Q: Why is Ethereum considered undervalued compared to Bitcoin?
A: Ethereum’s price-to-Bitcoin ratio is near multi-year lows. When adjusted for fundamentals like network usage and developer activity, ETH appears relatively cheap compared to BTC, especially given its utility in DeFi and smart contracts.

Q: Did The Merge make Ethereum deflationary?
A: Initially, yes. After transitioning to proof-of-stake in 2022, Ethereum began burning more ETH than it issued under certain network conditions. However, the Dencun upgrade reduced transaction fees and burn rates, shifting the supply back into mild inflation.

Q: Can Ethereum regain its deflationary status?
A: It’s possible. If network usage increases significantly—driving higher gas fees and more ETH burned—deflation could return.
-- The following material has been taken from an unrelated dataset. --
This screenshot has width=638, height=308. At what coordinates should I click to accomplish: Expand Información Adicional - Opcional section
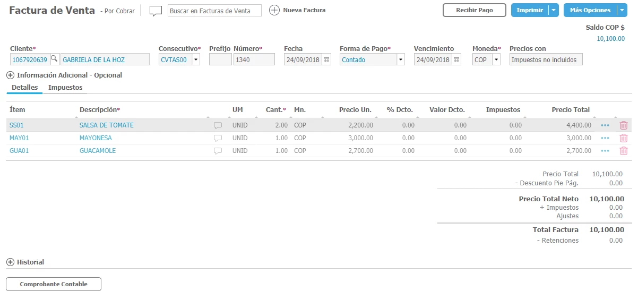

Sustained growth in Layer-2 activity may eventually boost base layer demand.

Q: What causes low spot trading volume?
A: Low volume often results from market uncertainty, lack of catalysts, or investor rotation into other assets like Bitcoin. It can also signal accumulation phases where traders are holding rather than actively buying/selling.

Q: Is now a good time to invest in Ethereum?
A: From a contrarian perspective, periods of low sentiment and valuation often present favorable entry points. However, investors should assess their risk tolerance and consider dollar-cost averaging rather than timing the exact bottom.

Q: How does staking affect Ethereum’s price?
A: Staking removes ETH from circulation, reducing liquid supply. Declining staking levels can increase available supply on exchanges, adding downward pressure. Conversely, rising staking often supports price by tightening supply.